Records:
▶

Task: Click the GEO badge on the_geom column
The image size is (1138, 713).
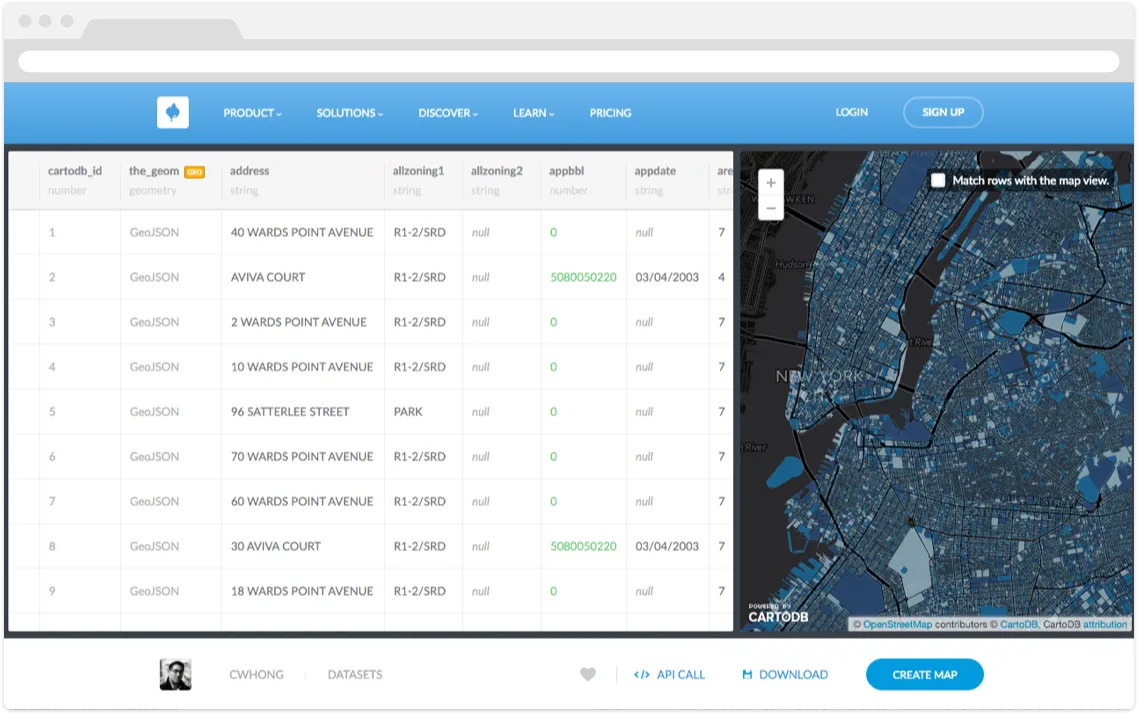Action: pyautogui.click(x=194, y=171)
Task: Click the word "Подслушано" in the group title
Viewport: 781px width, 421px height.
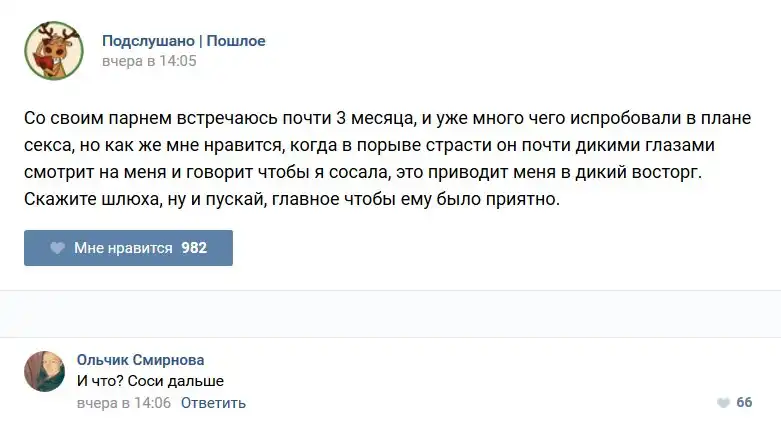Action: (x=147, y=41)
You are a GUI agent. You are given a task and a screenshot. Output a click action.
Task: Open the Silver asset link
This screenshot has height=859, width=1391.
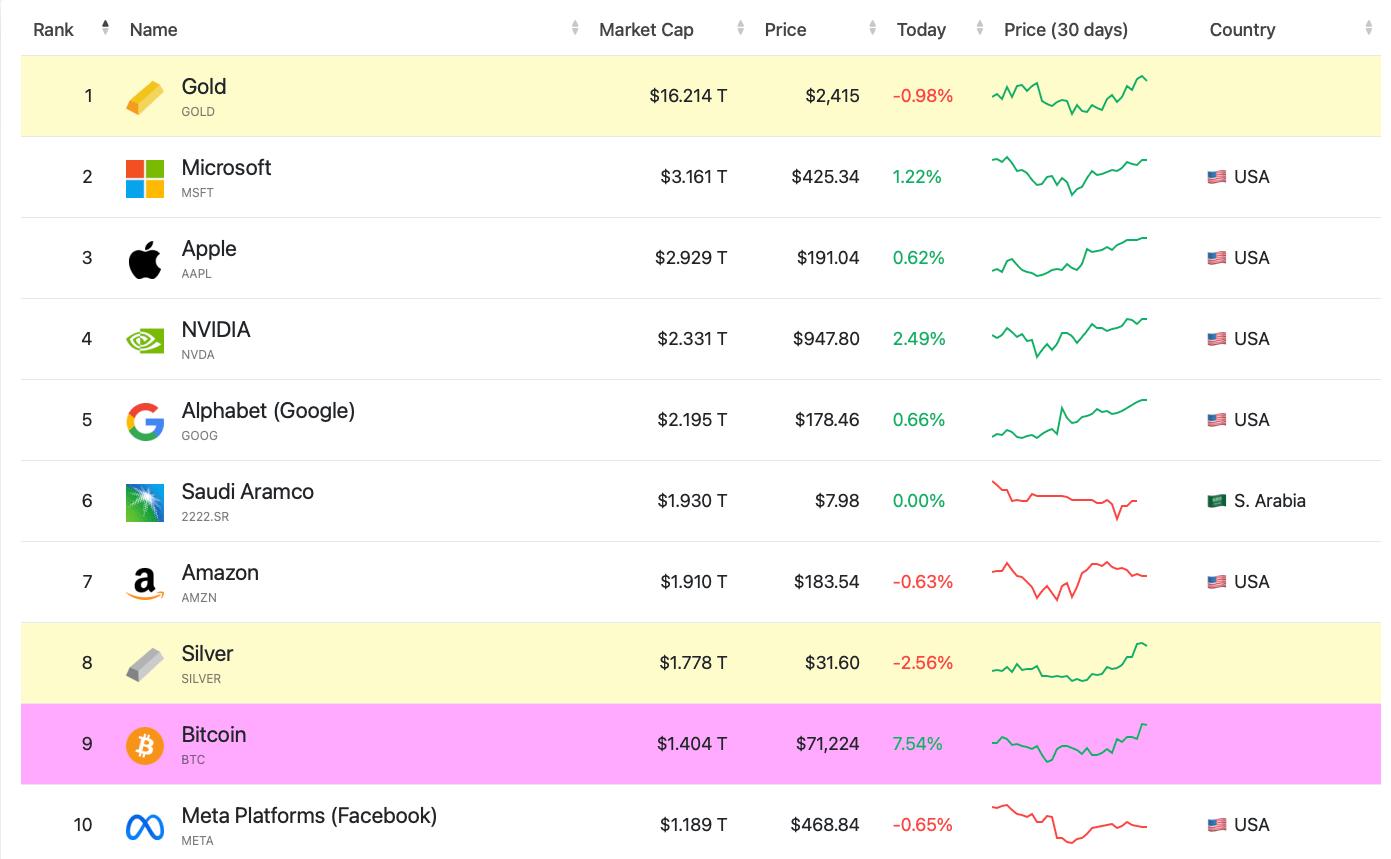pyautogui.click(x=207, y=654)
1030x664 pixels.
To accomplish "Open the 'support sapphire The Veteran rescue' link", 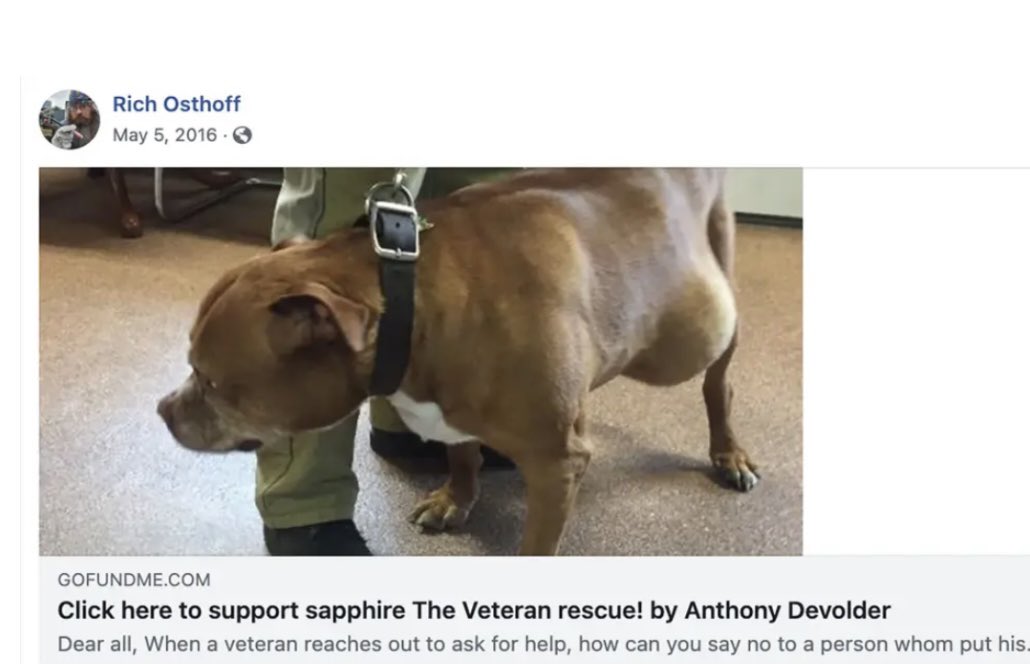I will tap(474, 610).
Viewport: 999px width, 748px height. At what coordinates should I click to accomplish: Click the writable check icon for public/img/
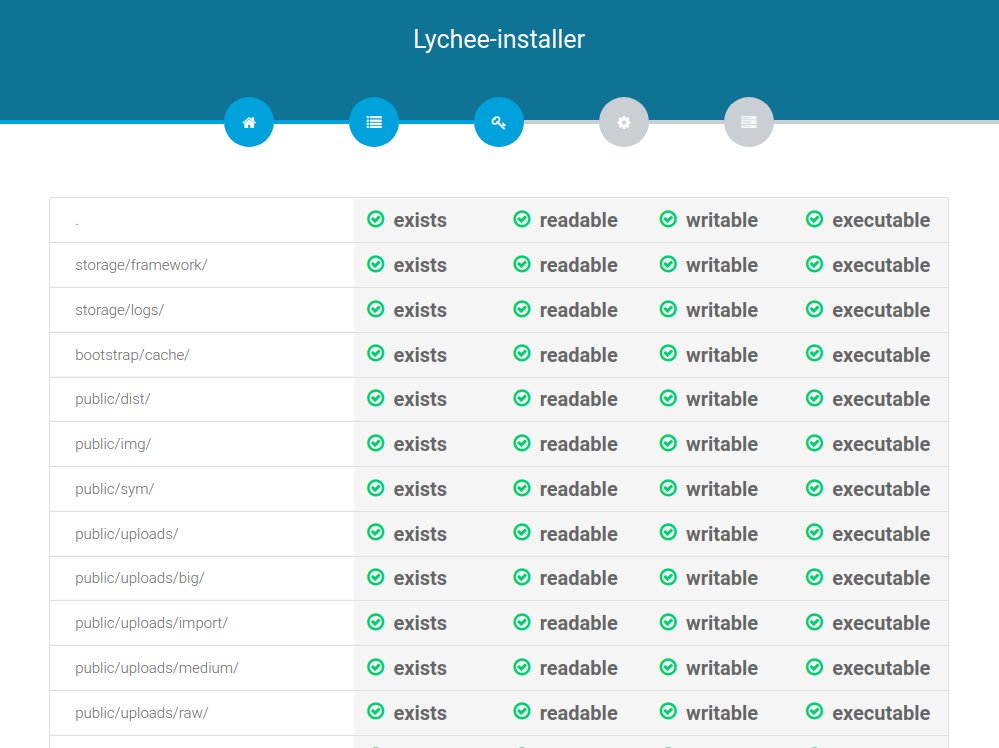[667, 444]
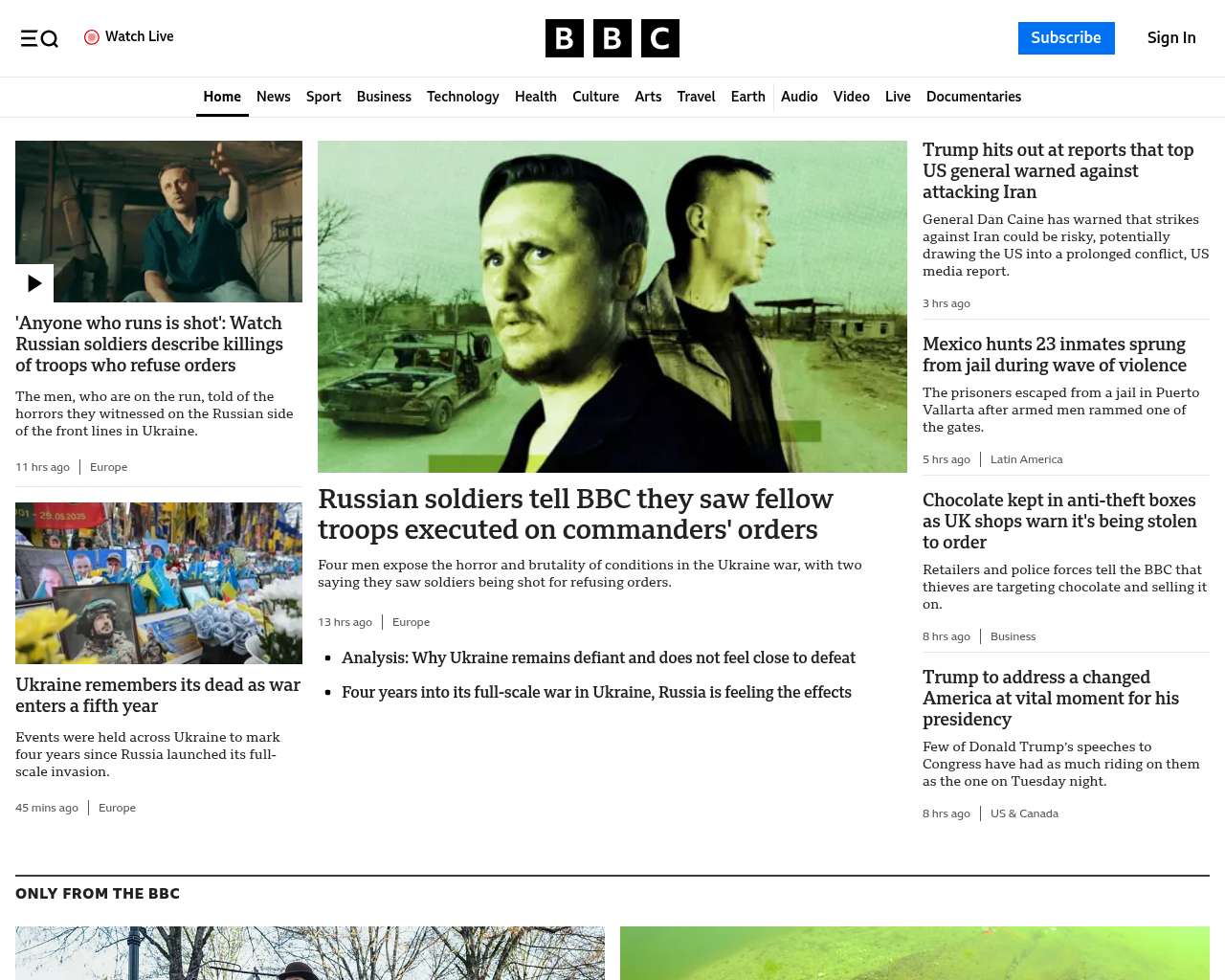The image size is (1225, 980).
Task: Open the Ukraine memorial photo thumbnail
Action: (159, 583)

◀

Activity: Pictures excluded, copy the lines exactly from where the material starts to the line with "Task: Open the Silver asset link", inclusive.

Answer space:
Task: Click the GEO badge on the_geom column
The image size is (1138, 713).
Action: pyautogui.click(x=194, y=171)
Task: Click the word "Подслушано" in the group title
Viewport: 781px width, 421px height.
Action: (x=147, y=41)
You are a GUI agent. You are given a task and a screenshot. Output a click action.
Task: Open the Silver asset link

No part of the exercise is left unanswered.